Ziel -
Fasse den Lesetext über Radschnellwege in Baden-Württemberg in zwei Sätzen zusammen.

Aufgeständerte Radwege aus modularen Holzbauteilen made in Switzerland: Mit den hölzernen Bike Highways lassen sich Straßen und Schienen relativ einfach überqueren – was den baden-württembergischen Verkehrsminister Winfried Hermann (Grüne) während einer Delegationsreise in die Schweiz im Jahr 2023 begeisterte. "Im Rahmen der Vorplanung von ausgewählten Radschnellverbindungsprojekten im Land wird der Einsatz von Radwegen in dieser Bauweise derzeit auf Anwendbarkeit und Eignung untersucht", teilt Hermanns Ministerium auf Kontext-Anfrage mit. Man sei bestrebt, über Pilotprojekte Erfahrungen und Erkenntnisse zu dieser Bauweise und ihres möglichen Einsatzes zu gewinnen. "Ziel ist es, bis zur IBA 2027 ein Pilotprojekt in der Region Stuttgart verwirklicht zu haben."  (jl)

"Um trotz komplexer Planungsvorläufe zügig in der Umsetzung voranzukommen und so Radschnellwege möglichst früh im Wortsinne erfahrbar zu machen, ist die abschnittsweise Umsetzung inzwischen eine bewährte und erfolgreiche Praxis in Baden-Württemberg", heißt es aus dem Landesverkehrsministerium. Die bereits fertiggestellten Abschnitte einzelner Radschnellwege summieren sich auf 19 Kilometer. Weitere Teilstrecken mit einer Gesamtlänge von rund 15 Kilometern befinden sich gerade im Bau oder sind kurz davor (siehe Kasten).

Für Planung und Bau von kommunalen und landeseigenen Radschnellwegprojekten wurden bislang rund 18 Millionen Euro ausgegeben, davon 11 Millionen Finanzhilfe vom Bund. Weitere rund 6 Millionen Euro stammen aus dem Landeshaushalt. Rund eine Million Euro haben die Kommunen als Eigenanteil beigesteuert. Für den Bau der noch in Planung befindlichen Abschnitte der Radschnellverbindungen werden mehr als 400 Millionen Euro benötigt – verteilt auf mehrere Jahre.

Gegebene Daten -
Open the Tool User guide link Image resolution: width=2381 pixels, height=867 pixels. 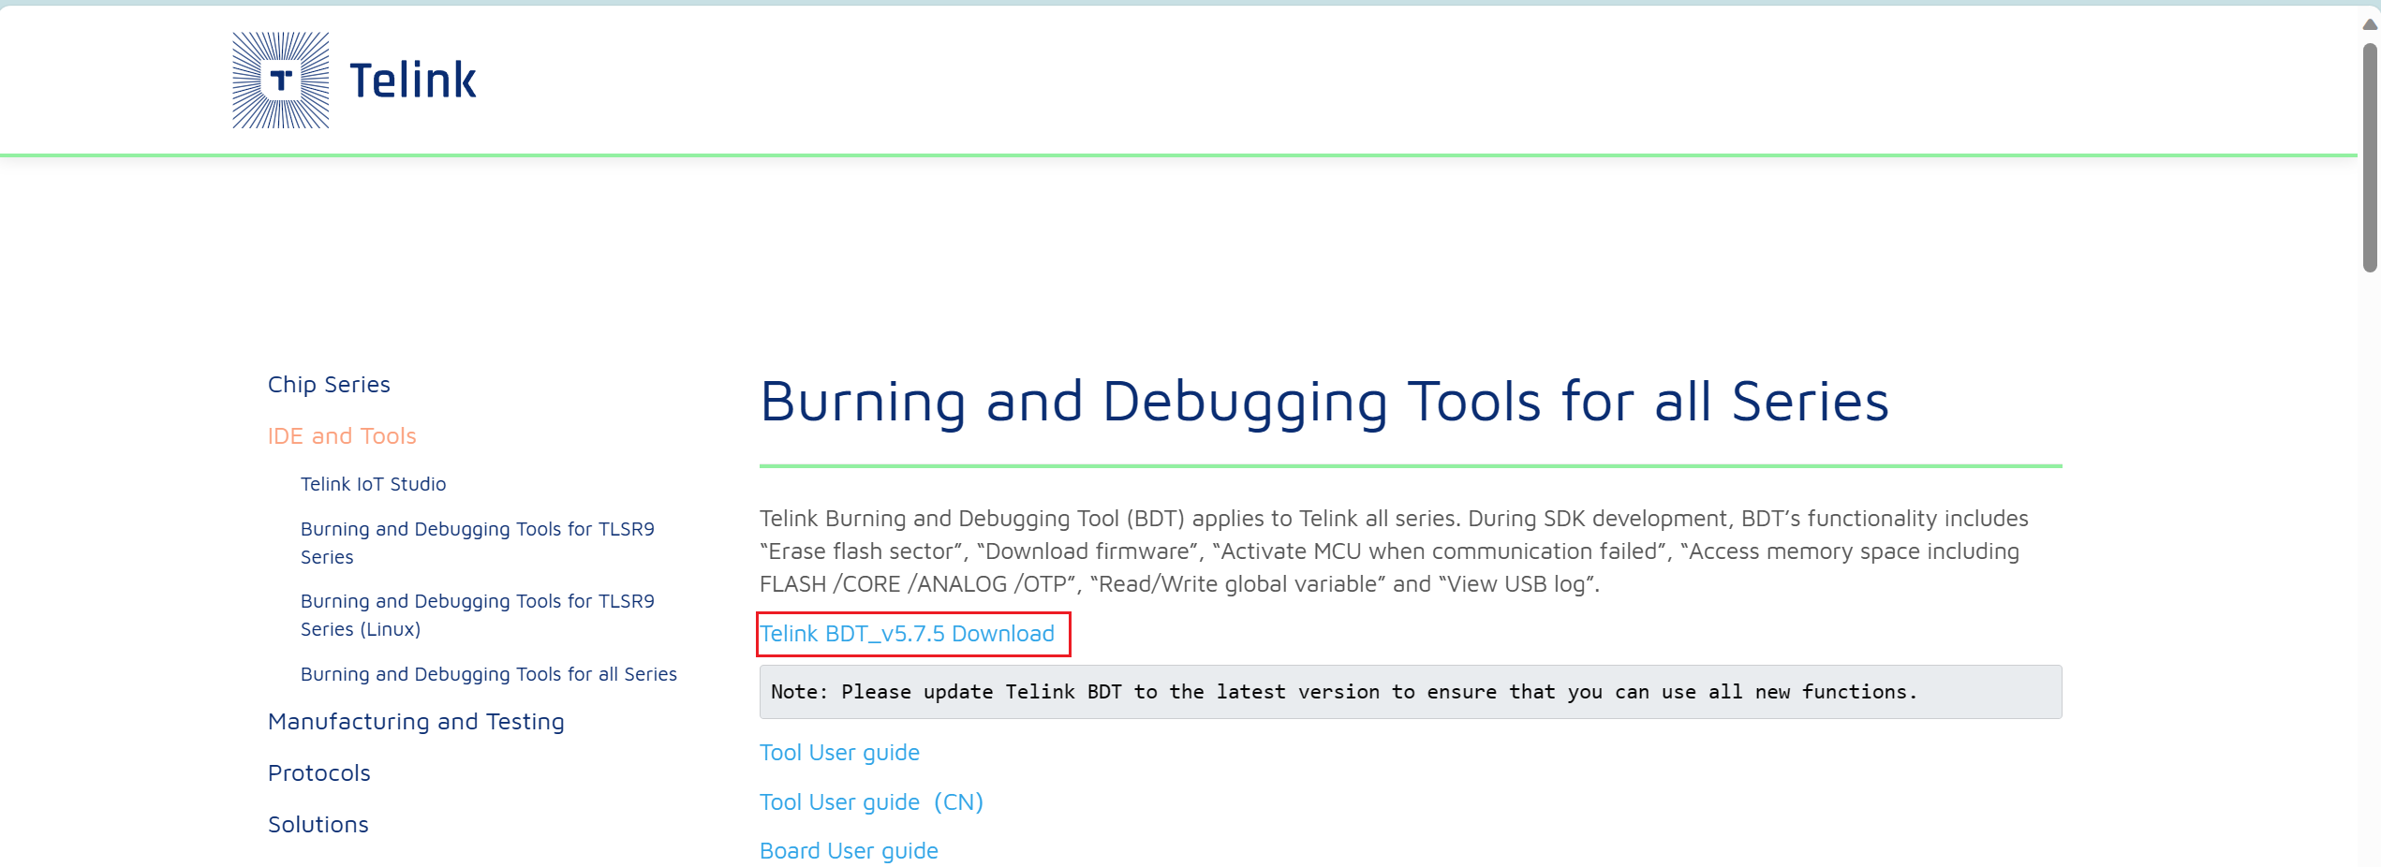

Lösung -
Das baden-württembergische Verkehrsministerium prüft aufgeständerte Radwege aus modularen Holzbauteilen aus der Schweiz auf ihre Eignung und will bis zur IBA 2027 ein Pilotprojekt in der Region Stuttgart verwirklichen. Radschnellwege werden in Baden-Württemberg abschnittsweise umgesetzt: 19 Kilometer sind fertiggestellt, rund 15 weitere sind im Bau oder kurz davor, bislang wurden rund 18 Millionen Euro ausgegeben, und für die noch geplanten Abschnitte werden mehr als 400 Millionen Euro benötigt.